#### [Data shown]
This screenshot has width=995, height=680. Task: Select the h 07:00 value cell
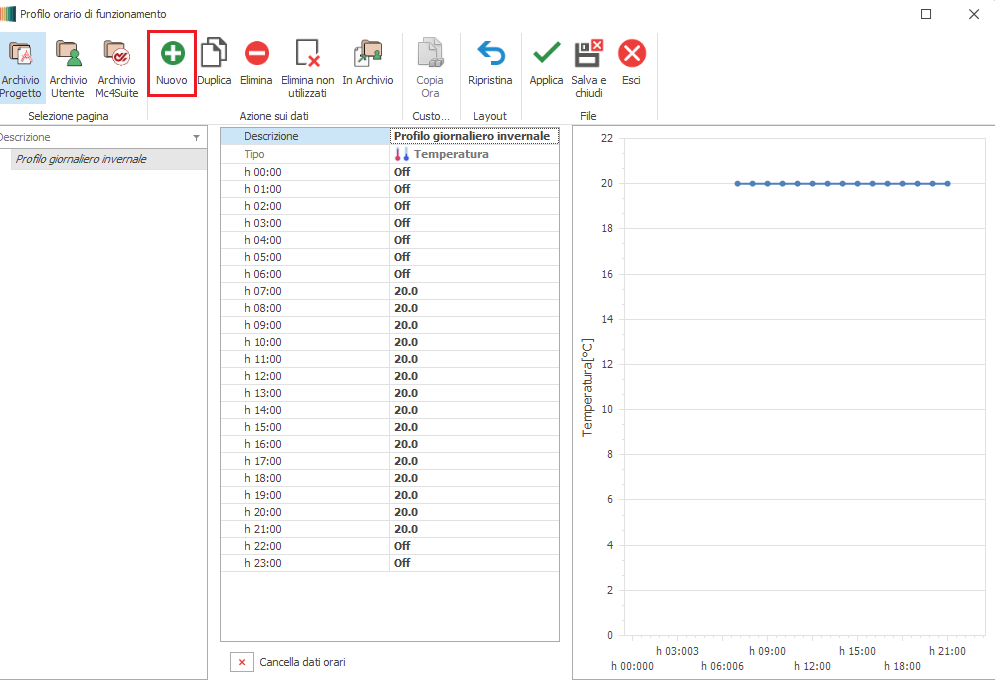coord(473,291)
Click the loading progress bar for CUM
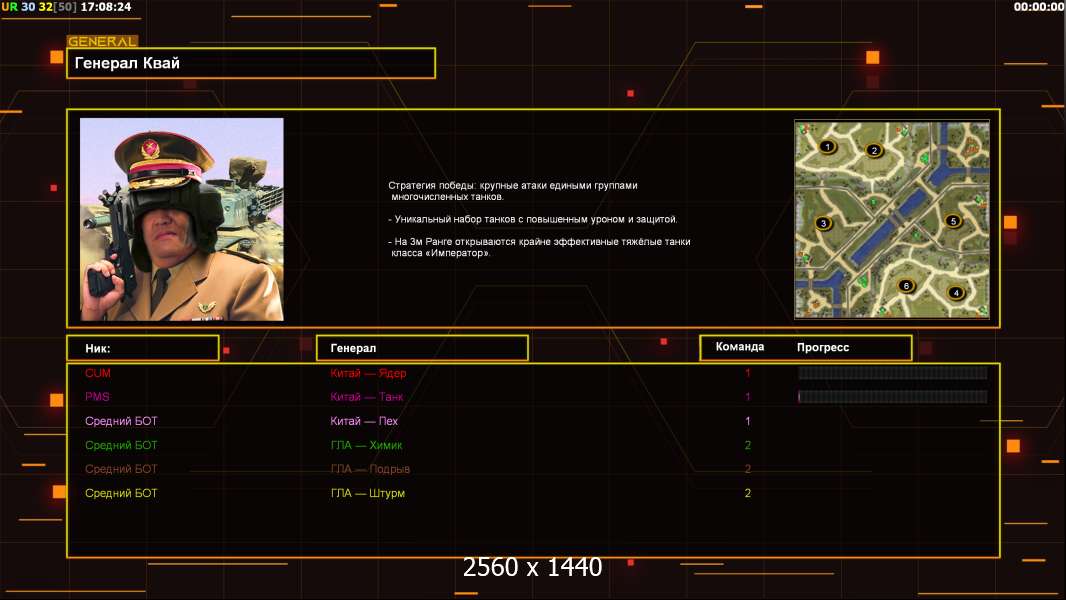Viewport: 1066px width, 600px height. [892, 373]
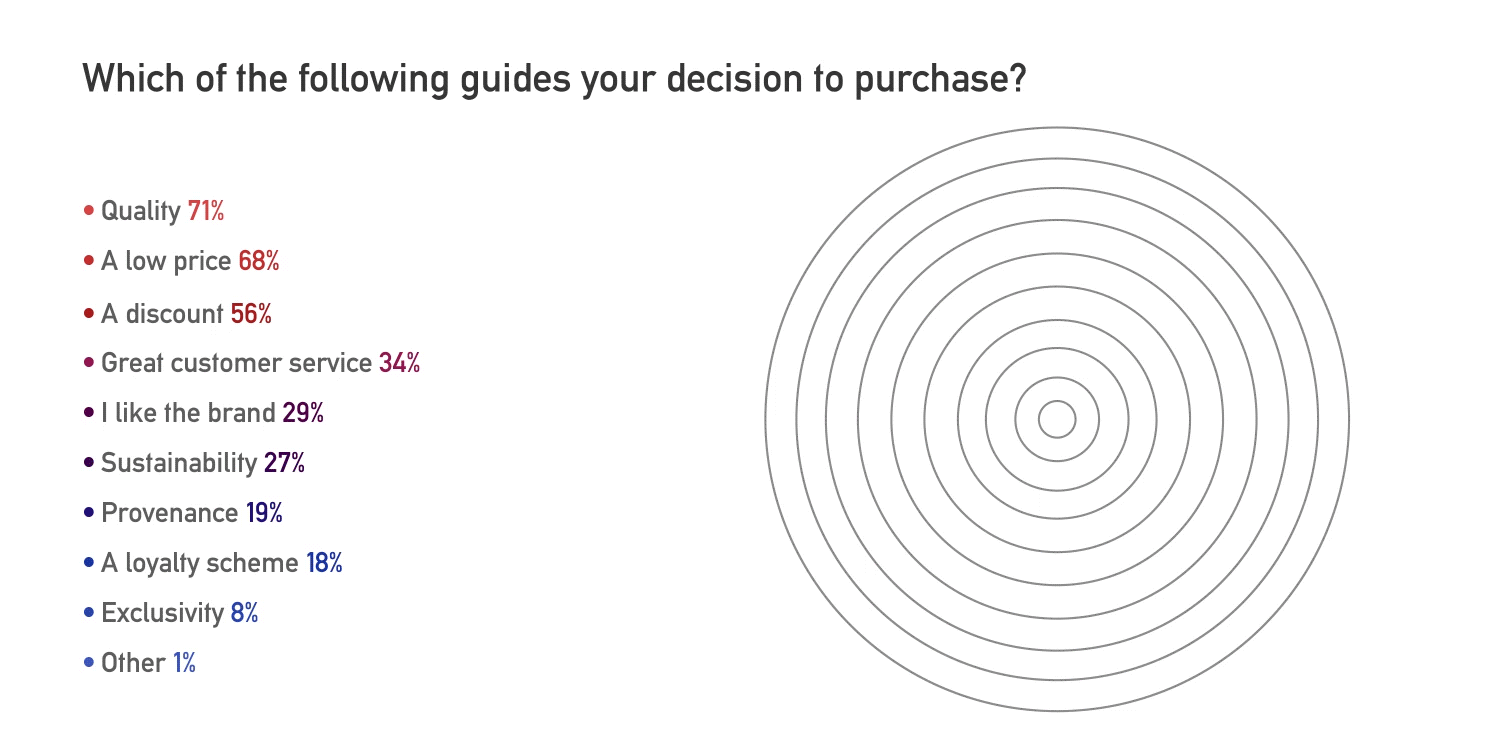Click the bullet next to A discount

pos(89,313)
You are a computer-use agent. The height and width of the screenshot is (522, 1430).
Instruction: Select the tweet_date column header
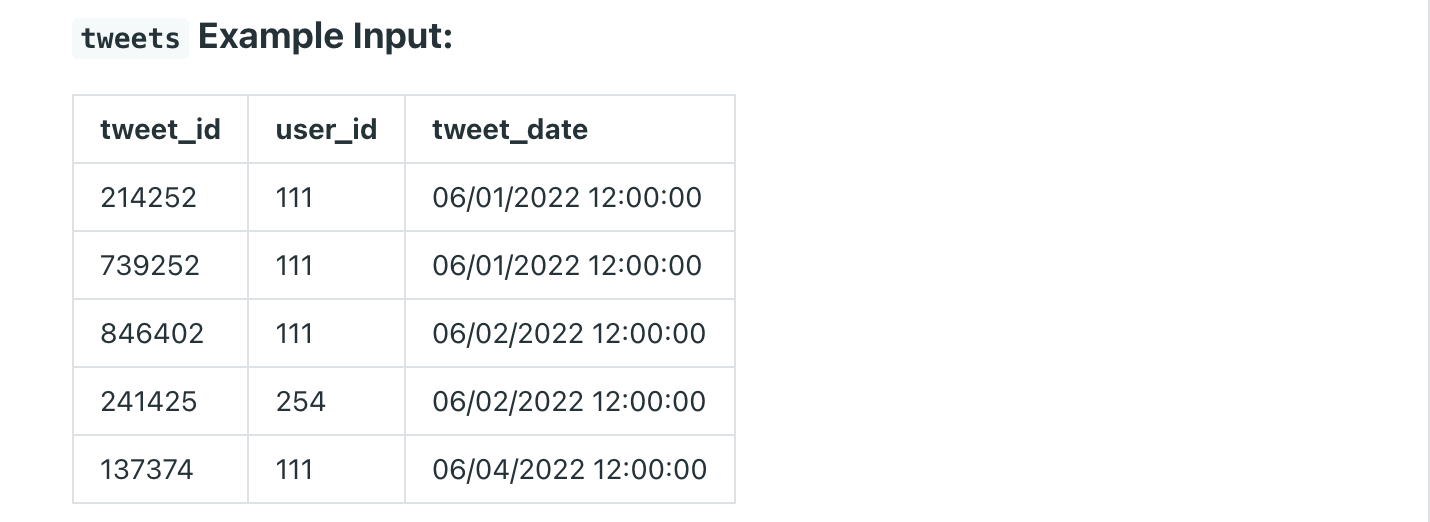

* * *

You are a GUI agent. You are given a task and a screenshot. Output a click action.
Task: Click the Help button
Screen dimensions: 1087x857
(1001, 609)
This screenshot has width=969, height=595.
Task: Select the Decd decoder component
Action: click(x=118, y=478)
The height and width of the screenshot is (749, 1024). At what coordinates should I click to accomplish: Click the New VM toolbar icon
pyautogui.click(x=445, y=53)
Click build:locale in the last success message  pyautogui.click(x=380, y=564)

#### [Exercise objective]
Could you return exactly the lines above from the line with "You are a computer-use" to the line with "Instruction: Select the", both included, and nothing else?

#### [Response box]
You are a computer-use agent. The height and width of the screenshot is (522, 1430).
Instruction: Select the tweet_date column header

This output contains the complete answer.